# Congratulations to everyone for hitting 2 million posts on TBT! Prize inside!



## Justin (Dec 1, 2013)

We just hit 1.5 million posts back in early August, and now today we've just hit the big 2 million! Thanks to everyone who has contributed towards this milestone. TBT is just as strong as it was back in June when New Leaf released, if not stronger now. We hope you'll continue to stick around, especially for our events such as the Fair!

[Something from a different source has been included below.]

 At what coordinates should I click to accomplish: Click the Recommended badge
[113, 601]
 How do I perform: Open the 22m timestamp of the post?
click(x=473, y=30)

Oh yeah... To celebrate hitting 2 million posts, the first 100 unique members to click on this link will earn themselves 1 Ticket for the Fair! If you don't know what the Fair is, or what Tickets are for, now is a good time to check out the new Fair boards on the index. The link will take you straight to the Fairgrounds.


----------



## cIementine (Dec 1, 2013)

I clicked the link. Woop woop.

Wow, that's a lot of posts! I will be sticking round for as long as I can possibly do so c:


----------



## 3DSfan134 (Dec 1, 2013)

WOW! That's a lot of posts. So who made the 2,000,000th post?


----------



## Kip (Dec 1, 2013)

How will you know if we clicked it?


----------



## Jake (Dec 1, 2013)

14,478 of those belong to me 
(and probs more coz of forum games)
#spammer4lyf

but **** 500k posts in like 3-4 months, thats craaaaaaazy


----------



## VioletPrincess (Dec 1, 2013)

Clicked the link


----------



## Truffle (Dec 1, 2013)

Clicked it!


----------



## Kaiaa (Dec 1, 2013)

Awesome! Thanks for the ticket!


----------



## Twilight Sparkle (Dec 1, 2013)

Whoop! <3

Clicked it :>


----------



## lizzyrose (Dec 1, 2013)

yay a ticket! thank you


----------



## AppleBitterCrumble (Dec 1, 2013)

Clicked it!~


----------



## Lassy (Dec 1, 2013)

Whooohooo. Clicked it


----------



## Dolby (Dec 1, 2013)

I clicked it. Am i among the first 100?


----------



## Superpenguin (Dec 1, 2013)

I clicked it! Thanks for the ticket!


----------



## princessrae (Dec 1, 2013)

Yay I clicked it and got my ticket! Congrats TBT!


----------



## BungoTheElf (Dec 1, 2013)

Clicked it yayy!


----------



## Dolby (Dec 1, 2013)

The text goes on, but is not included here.